Auch Google Bard patzte in erster Demo
Frappierende Ähnlichkeit weist der Fall zu dem von Googles Chatbot Bard auf, der in seiner ersten Demo fälschlicherweise behauptete, das erste Bild eines Planeten außerhalb unseres Sonnensystems habe das Weltraumteleskop JWST aufgenommen.
Die Börse reagierte damals prompt: Alphabets Börsenwert sank um rund 100 Milliarden US-Dollar, zu diesem Zeitpunkt rund neun Prozent. Die Ankündigung von OpenAIs SearchGPT kostete Google jetzt erneut wenige Prozent Börsenwert - trotz des KI-Fehlers bei OpenAI.
SearchGPT ist OpenAIs Antwort auf Googles Search Generative Experience, mittlerweile als AI Overviews für viele Nutzer:innen verfügbar. Streng genommen ist es umgekehrt: Googles AI Overviews waren eine Reaktion auf eine vermutete Bedrohung durch OpenAI. Google wollte dem KI-Startup zuvorkommen.

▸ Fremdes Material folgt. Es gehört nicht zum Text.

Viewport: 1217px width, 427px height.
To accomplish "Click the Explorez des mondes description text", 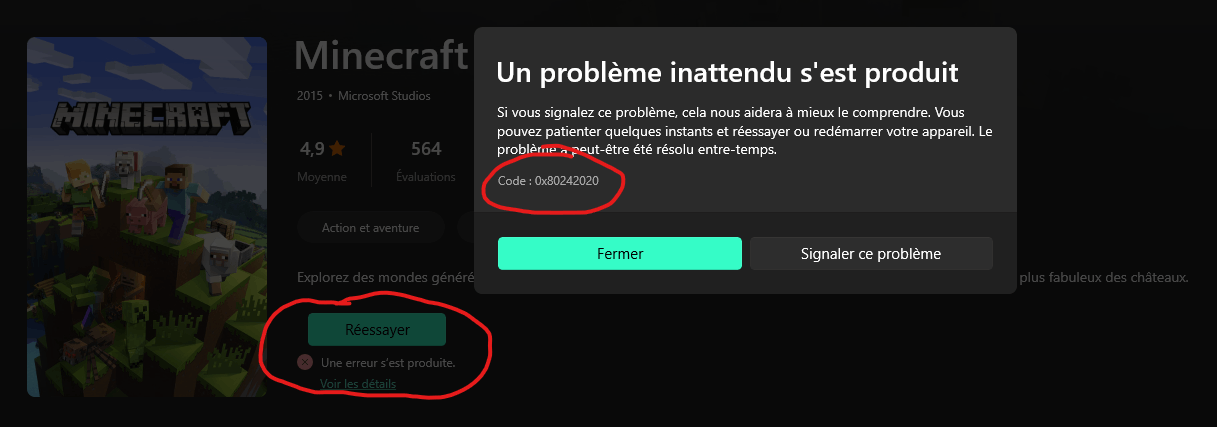I will coord(386,277).
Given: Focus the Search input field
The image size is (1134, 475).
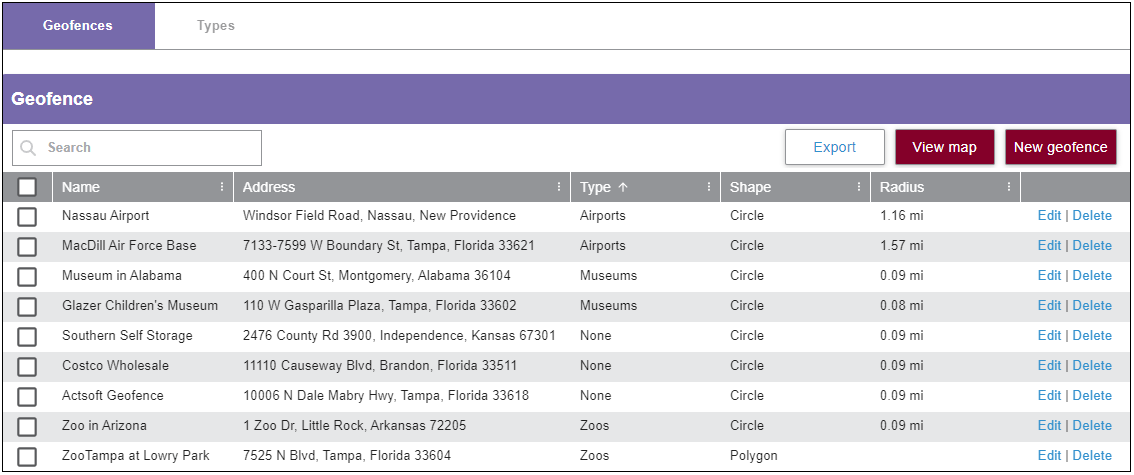Looking at the screenshot, I should [x=150, y=148].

Dabei nahm Google Peinlichkeiten in Kauf. Innerhalb kürzester Zeit sammelten sich Beispiele für teilweise lebensgefährliche Gesundheitstipps und andere unsinnige oder falsche Aussagen, die jedoch im Kontext der Google-Suchmaschine den Eindruck erweckten, auf seriösen Quellen zu beruhen.
Google fährt KI-Übersichten zurück
Die falschen Antworten nahm Google öffentlich zur Kenntnis und gelobte Besserung. Das grundlegende Problem scheint jedoch nicht nachhaltig gelöst: Mittlerweile hat Google einer Analyse zufolge die Anzeige der AI Overviews drastisch zurückgefahren.
Wurden anfangs noch 84 Prozent der Suchanfragen mit KI-Zusammenfassungen beantwortet, sind es heute weniger als 15 Prozent. Diese Entwicklung hat allerdings Microsoft nicht davon abgehalten, eine fast identische Funktion in Bing einzuführen.
Selbst wenn es OpenAI gelingen sollte, die Halluzinationsrate bei SearchGPT drastisch zu reduzieren, bliebe ein grundsätzliches Problem: Das Geschäftsmodell Suche benötigt Skalierung. Und mehr Nutzer bedeuten mehr Fehler.
Schon eine Halluzinationsrate von einem Prozent würde auf Google-Niveau zu mehreren zehn Millionen falschen Antworten pro Tag führen. Und bislang gibt es keine Lösung, um weichen KI-Bullshit zuverlässig auszuschalten - dabei ist das Problem so alt wie die Technologie selbst.
Hinzu kommt, dass LLM-Suchanfragen viel rechenintensiver und damit teurer sind als herkömmliche Suchanfragen und es viele ungelöste Fragen rund um die Webökonomie im Chatbot-Zeitalter gibt.